Mutual Fund: Looking for top MF schemes to invest in a high market? It’s a big investment mistake | The Financial Express

Mutual Fund: Looking for top MF schemes to invest in a high market? It’s a big investment mistake

To take advantage of the sentiment of investing money when the market is up, many companies and MF houses launch their IPOs and NFOs (New Fund Offers) during market rallies.

Mutual Fund: Looking for top MF schemes to invest in a high market? It’s a big investment mistake
As mutual fund (MF) investment is subject to market risks, investors have little scope of making mistakes.

As mutual fund (MF) investment is subject to market risks, investors have little scope of making mistakes. However, most investors – especially the inexperienced lot – make the first mistake by starting equity investments at a high market and end up buying some units at a high price.

To take advantage of this sentiment of investing money when the market is up, many companies and MF houses launch their IPOs and NFOs (New Fund Offers) during market rallies.

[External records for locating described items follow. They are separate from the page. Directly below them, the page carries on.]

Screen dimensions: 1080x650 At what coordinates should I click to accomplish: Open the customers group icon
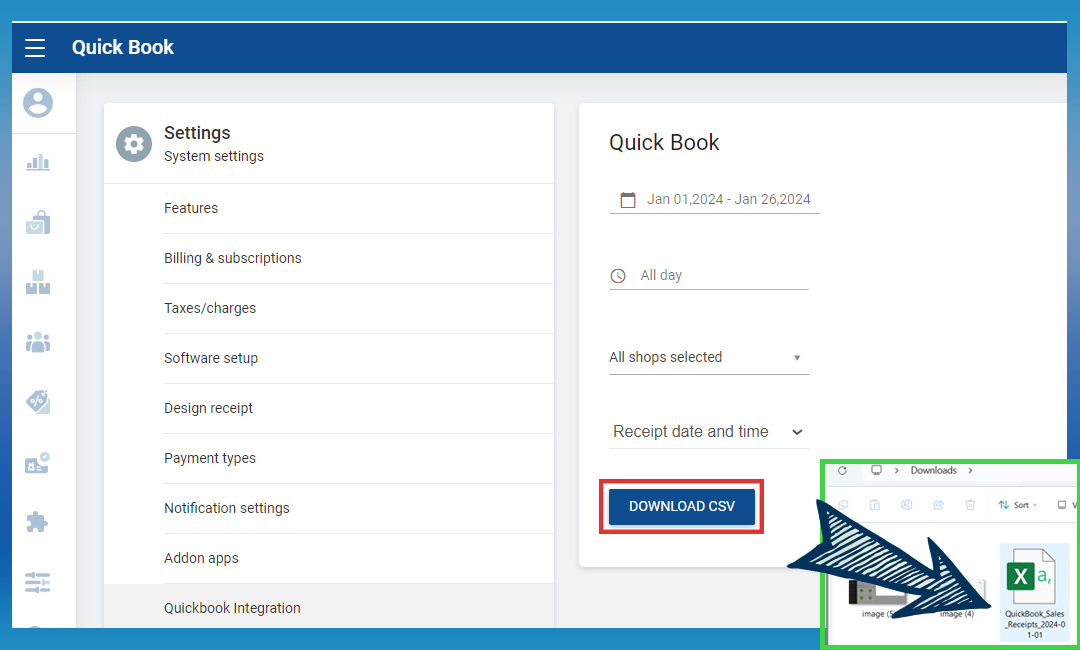38,342
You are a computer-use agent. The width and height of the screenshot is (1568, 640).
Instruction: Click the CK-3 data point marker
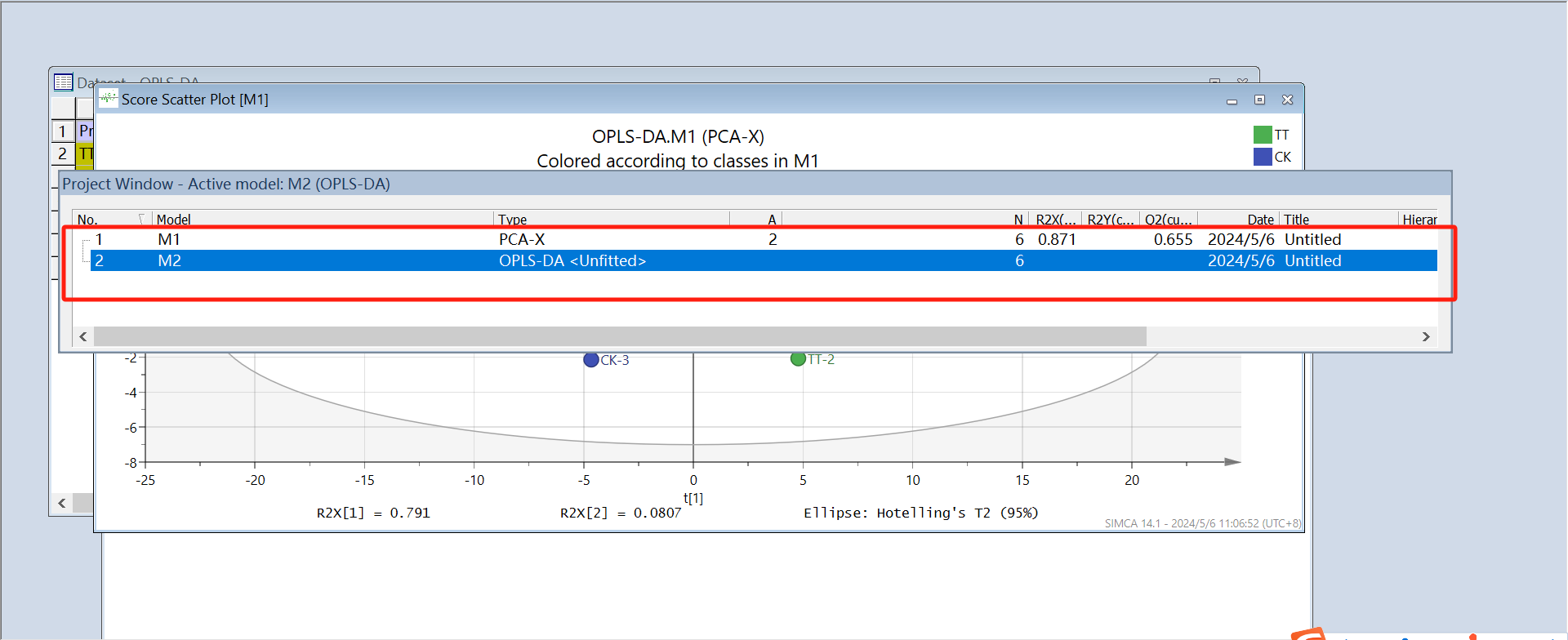tap(591, 360)
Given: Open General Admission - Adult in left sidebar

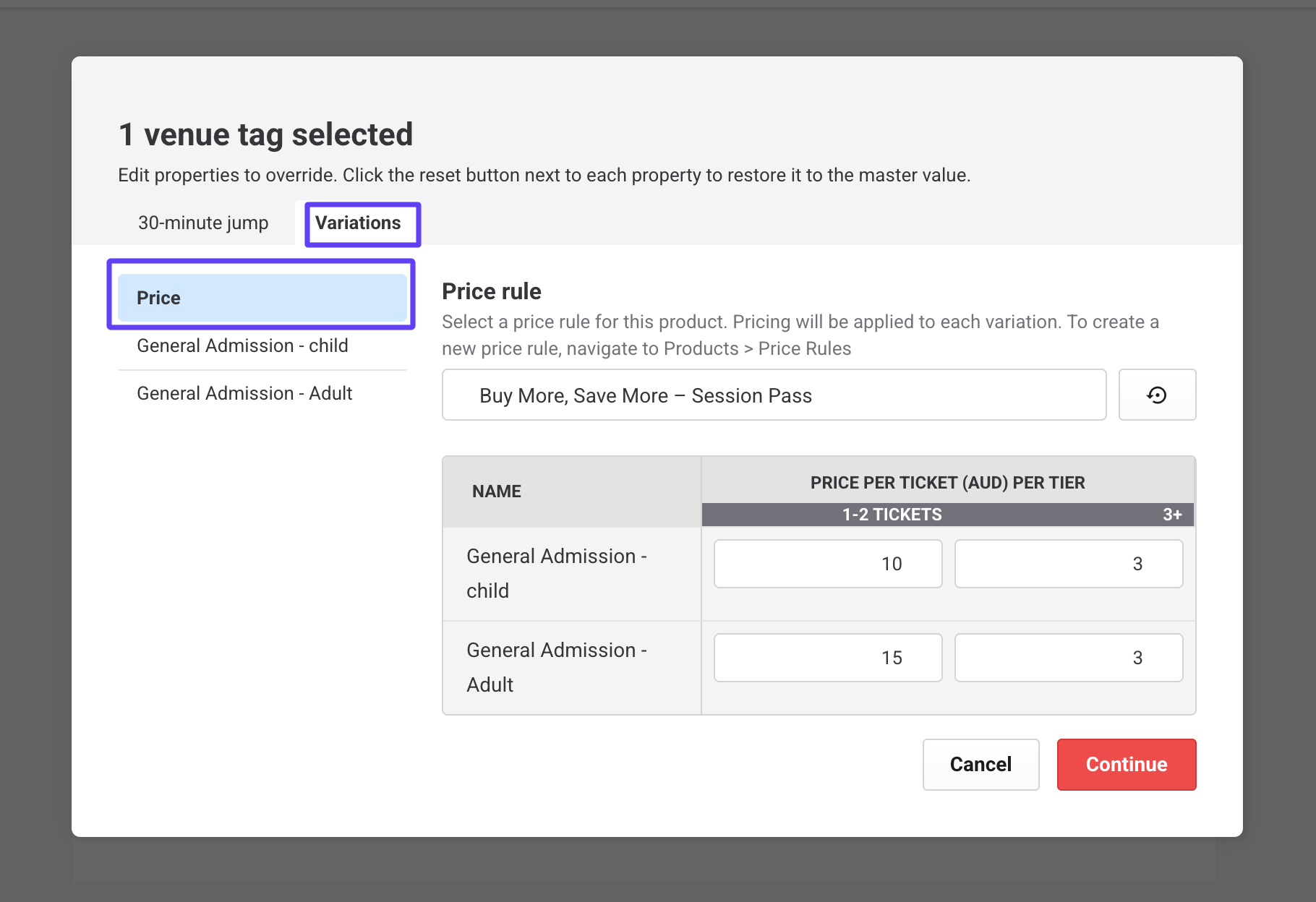Looking at the screenshot, I should [244, 393].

Such novice investors actually get lured towards equities after seeing the existing investors getting high returns during the market surge, oblivious of the fact that the old investors had invested at a lower market.

As their prime motive is to earn good return, to choose an equity-oriented MF scheme to invest in, they scan the return chart to select the scheme at the top of the chart.

However, in a high market, the most risky category would produce the maximum return and among the category, the scheme taking the maximum risk would occupy the top slot.

So, selecting such a scheme would soon prove to be a costly mistake, when the risky scheme would slide down the chart as market corrections start.

Oblivious of the risk factors, you might get very happy to select the scheme giving top most return, and by investing in lump sum, you would commit the top investment mistake.

This is because, once the market moves down from the peak, the scheme would reach the bottom of the chart very fast.

If your prime motive is to get high return, you would easily panic and see the return in the negative zone and instead of waiting for the market to go up, would commit the grave mistake of selling it to turn the notional loss to a real one.

Although, investing through Systematic Investment Plan (SIP) is a less risky way to invest in equity MF schemes, investing in a scheme occupying the bottom position of an investment category for a prolonged period is very demoralising. As a result, you would stop the SIP after some period, thus missing the chance of buying the units at a scrap price and missing the chance of making a high return when the scheme moves up during the next up cycle.

So, if you are new to equity investment, it’s better to either take advice from a financial advisor or leave the responsibility scheme selection to an experienced MF distributor.